FAQ Daftar Nikah ke KUA
- Apakah pendaftaran nikah ke KUA bisa dilakukan online?
- Bisa. Kementerian Agama menyediakan SIMKAH untuk pendaftaran nikah secara daring. Calon pengantin mengisi data dan mengunggah dokumen yang diminta melalui sistem.
- Apakah daftar melalui SIMKAH berarti tidak perlu proses di KUA lagi?
- Tidak. Setelah pendaftaran online, masih ada proses pemeriksaan data calon pengantin dan wali serta tahapan pencatatan nikah lainnya.
- Apakah masih bisa daftar langsung ke KUA?
- Bisa. Layanan tatap muka KUA tetap tersedia, termasuk pada 2026 ketika Kementerian Agama juga terus menyediakan layanan berbasis digital.
- Apakah membuat akun SIMKAH dikenai biaya?
- Biaya Rp600.000 bukan biaya membuat akun SIMKAH. Tarif tersebut berkaitan dengan layanan nikah di luar kantor KUA atau di luar jam kerja, sedangkan nikah di kantor KUA pada hari dan jam kerja dikenakan tarif Rp0.
- Setelah daftar online, apa yang harus disimpan?
- Simpan bukti pendaftaran dan informasi yang dihasilkan oleh sistem.

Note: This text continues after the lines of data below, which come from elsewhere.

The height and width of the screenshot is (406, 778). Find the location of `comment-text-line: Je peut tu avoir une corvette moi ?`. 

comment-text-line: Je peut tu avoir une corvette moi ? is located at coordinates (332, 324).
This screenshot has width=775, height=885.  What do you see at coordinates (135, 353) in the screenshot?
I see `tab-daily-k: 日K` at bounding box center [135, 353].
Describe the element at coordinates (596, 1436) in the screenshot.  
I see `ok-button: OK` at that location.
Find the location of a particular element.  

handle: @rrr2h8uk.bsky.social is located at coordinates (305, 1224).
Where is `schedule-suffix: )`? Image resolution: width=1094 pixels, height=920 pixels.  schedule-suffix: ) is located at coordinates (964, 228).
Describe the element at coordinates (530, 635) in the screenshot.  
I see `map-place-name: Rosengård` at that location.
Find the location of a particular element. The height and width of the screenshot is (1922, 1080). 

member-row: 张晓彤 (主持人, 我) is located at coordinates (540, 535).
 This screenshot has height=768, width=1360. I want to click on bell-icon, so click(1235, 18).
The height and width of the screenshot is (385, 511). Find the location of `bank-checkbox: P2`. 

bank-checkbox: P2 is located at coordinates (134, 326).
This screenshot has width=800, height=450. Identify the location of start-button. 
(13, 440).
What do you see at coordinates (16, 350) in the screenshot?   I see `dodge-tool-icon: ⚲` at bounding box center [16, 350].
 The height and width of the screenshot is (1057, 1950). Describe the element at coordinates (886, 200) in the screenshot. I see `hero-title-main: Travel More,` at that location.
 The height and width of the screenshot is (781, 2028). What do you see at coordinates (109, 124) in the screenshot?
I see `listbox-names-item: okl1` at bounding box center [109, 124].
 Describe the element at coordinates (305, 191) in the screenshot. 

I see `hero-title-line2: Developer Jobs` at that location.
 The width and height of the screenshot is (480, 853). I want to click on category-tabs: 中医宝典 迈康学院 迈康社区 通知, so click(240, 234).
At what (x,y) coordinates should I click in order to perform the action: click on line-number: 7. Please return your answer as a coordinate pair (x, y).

Jika terdapat pembayaran PNBP, simpan juga billing, invoice, atau bukti pembayarannya.
Kesimpulan
Cara daftar nikah ke KUA dapat dipilih melalui SIMKAH atau layanan langsung di KUA. Apa pun jalurnya, jangan hanya fokus pada berhasil tidaknya formulir dikirim. Pastikan data benar, berkas dapat dibaca, bukti pendaftaran disimpan, dan seluruh instruksi pemeriksaan berikutnya diikuti.
Jika memilih SIMKAH, periksa kembali data sebelum submit dan simpan bukti pendaftarannya. Jika memilih datang langsung, catat dengan jelas apabila petugas meminta dokumen atau data diperbaiki.
Untuk biaya, nikah di kantor KUA pada hari dan jam kerja dikenakan tarif Rp0, sedangkan layanan nikah di luar kantor KUA atau di luar jam kerja dikenai PNBP Rp600.000.
Dengan cara ini, Anda tidak hanya mengetahui cara daftar nikah ke KUA, tetapi juga tahu apa yang perlu dilakukan agar pendaftaran benar-benar bergerak dari pengajuan berkas menuju pemeriksaan dan pencatatan pernikahan.
Sumber Utama
Artikel ini mengacu pada Peraturan Menteri Agama Nomor 30 Tahun 2024 tentang Pencatatan Pernikahan, yang masih tercatat berstatus berlaku, serta informasi pelayanan SIMKAH dan layanan nikah yang dipublikasikan Kementerian Agama. Informasi biaya juga disesuaikan dengan penegasan Kementerian Agama pada 2026 mengenai tarif Rp0 untuk layanan nikah di kantor pada jam kerja dan PNBP Rp600.000 untuk layanan di luar kantor atau di luar jam kerja.